The AAA server of the provider system and the gateway GPRS support
node (GGSN) of carrier networks will be sent a notification (e.g.,
a packet) informing them that the SIM has been deactivated. An
deactivated state may have an activated state as a prerequisite,
have possible next states of activated, purged, or retired, have no
exclusivity rule, not be a required state, and be only allowed to
have a manual transition to a next state.
[0056] A retired state can be used to allow a SIM, or a device with
a SIM, to be retired by the provider or the user. In a retired
state the SIM will not be allowed to authenticate and billing ends.
A retired state may have any state as a prerequisite except purged,
have any possible next states (i.e., all states possible), have no
exclusivity rule, not be a required state, and be only allowed to
have a manual transition to a next state.
[0057] A purged state can be used to allow a SIM, or a device with
a SIM, to be purged by the provider. In a purged state the SIM will
not be allowed to authenticate and the subscriber identification is
removed from the system (e.g., IMSI permanently removed from the
HLR of the provider system). A purged state may have any state as a
prerequisite, have no possible next states, have no exclusivity
rule, not be a required state, and be not allowed to have any
transitions to a next state.
[0058] In some embodiments, a state is defined by a customer. In
some embodiments, the state is defined using an Internet-based
service.
[0059] In some embodiments, a state definition does not support
communication sessions and a transition to that state will
terminate existing open communication sessions.

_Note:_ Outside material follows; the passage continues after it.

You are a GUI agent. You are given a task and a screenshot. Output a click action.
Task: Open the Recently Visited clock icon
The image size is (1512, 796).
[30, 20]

[0060] In some embodiments, a first wireless communication
provisioning state allows a communication device to pass traffic
without incurring any billing charges, and an associated state
transition rule allows an automated transition to a second
provisioning state where the second provisioning state incurs
billing charges. In some embodiments, a first wireless
communication provisioning state allows a communication device to
pass traffic without incurring any billing charges, and an
associated state transition rule allows an automated transition to
the second provisioning state, where the second provisioning state
does not allow the communication device to pass traffic.

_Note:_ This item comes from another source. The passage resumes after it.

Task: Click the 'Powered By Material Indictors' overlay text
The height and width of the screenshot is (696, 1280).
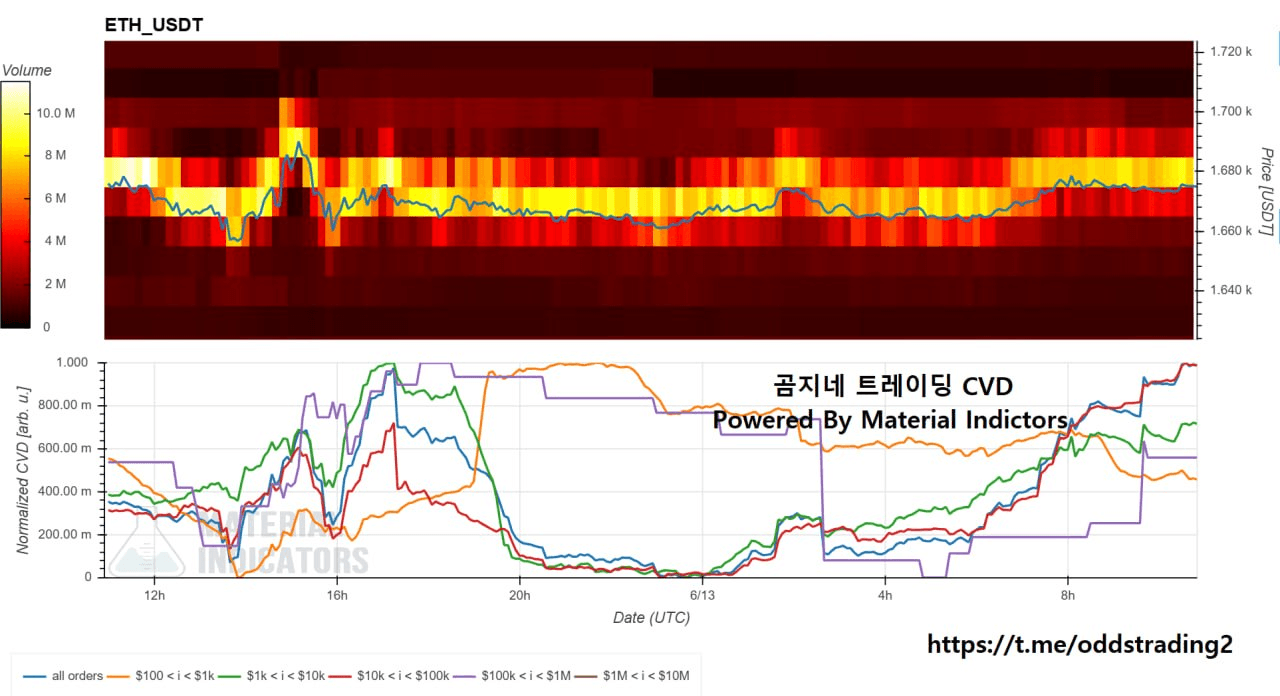Action: [890, 420]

[0061] In 802, state transition or allocation rule(s) between two
states is/are defined. A transition from one state to another may
occur automatically on a predetermined condition or manually. If
the transition is based on a condition is met (e.g., upon first
data communication--packet data protocol context established), the
state will automatically change from one to another (e.g.,
activation ready state to activated state). In various embodiments,
the transition condition is based on one or more of the following:
a predetermined amount of elapsed time since a prior state
transition, an amount of service usage above a predetermined amount
of service usage, one or more service signalings, or any other
appropriate condition. In various embodiments, the condition is
based on an exclusivity rule, a state rule, a communication data
transfer, or any other appropriate condition. A manual change from
one state to another requires an intervention directly from the
provider system--for example, an action through a manager portal,
by uploading a file to the SIM or device with the SIM, or an
application programming interface (API) call.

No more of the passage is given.